##### Document source #####

Tentative de féminicide à Nice : «On sait que cette femme aurait dû être protégée»

par Mathilde Frénois, correspondante à Nice  publié le 24 février 2022 

A Nice, Johanna, mère de trois enfants, a été «poignardée et étranglée dans son sommeil», deux jours après avoir signalé la dangerosité de son compagnon, ce qui interroge sur l’efficacité des mécanismes, pourtant existants, de protection.

Les deux entailles traversent son visage. Parallèles et profondes, elles partent de la nuque et s’étirent jusqu’au milieu de la joue. Lundi, à l’aube, Johanna a été «poignardée et étranglée dans son sommeil» par son conjoint, Saïd B., dans l’intimité de leur domicile niçois. C’est sa sœur qui, sur Instagram, partage la photo à la sortie du bloc opératoire, les points de suture resserrant la balafre. Elle réclame «justice pour Johanna», sauvée in extremis par l’appel aux pompiers de son fils de 5 ans et l’intervention des chirurgiens. Johanna a été victime d’une tentative de féminicide. La mère de famille avait pourtant alerté la justice à plusieurs reprises sur la dangerosité de son compagnon.

#####

- **Consigne A**
Relevez tous les noms de personnes qui figurent dans l'article sur la tentative de féminicide à Nice.

##### Matériel d'exercice #####

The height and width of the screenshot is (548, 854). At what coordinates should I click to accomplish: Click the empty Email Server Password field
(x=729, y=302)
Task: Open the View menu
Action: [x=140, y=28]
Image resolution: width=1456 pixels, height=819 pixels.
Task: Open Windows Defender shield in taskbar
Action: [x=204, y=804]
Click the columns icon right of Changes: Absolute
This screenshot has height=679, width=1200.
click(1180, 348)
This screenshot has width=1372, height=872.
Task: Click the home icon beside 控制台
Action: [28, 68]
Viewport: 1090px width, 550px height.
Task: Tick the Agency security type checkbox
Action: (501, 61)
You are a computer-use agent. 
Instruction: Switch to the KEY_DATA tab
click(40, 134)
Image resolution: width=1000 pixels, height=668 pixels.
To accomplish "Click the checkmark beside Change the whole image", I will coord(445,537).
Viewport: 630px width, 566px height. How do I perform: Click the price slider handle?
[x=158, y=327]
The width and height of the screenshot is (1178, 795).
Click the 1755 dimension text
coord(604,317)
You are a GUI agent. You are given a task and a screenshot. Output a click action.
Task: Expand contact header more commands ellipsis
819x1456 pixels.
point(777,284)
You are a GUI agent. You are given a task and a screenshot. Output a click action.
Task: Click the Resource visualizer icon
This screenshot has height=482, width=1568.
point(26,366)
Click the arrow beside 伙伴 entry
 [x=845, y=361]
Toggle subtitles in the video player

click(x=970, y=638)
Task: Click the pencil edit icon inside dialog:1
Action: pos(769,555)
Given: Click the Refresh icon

#####

- **Consigne B**
Combien de lignes des enregistrements contiennent la chaîne « icon » ? Donnez uniquement le nombre.

- **Réponse rédigée A**
Mathilde Frénois, Johanna, Saïd B.

- **Réponse rédigée B**
5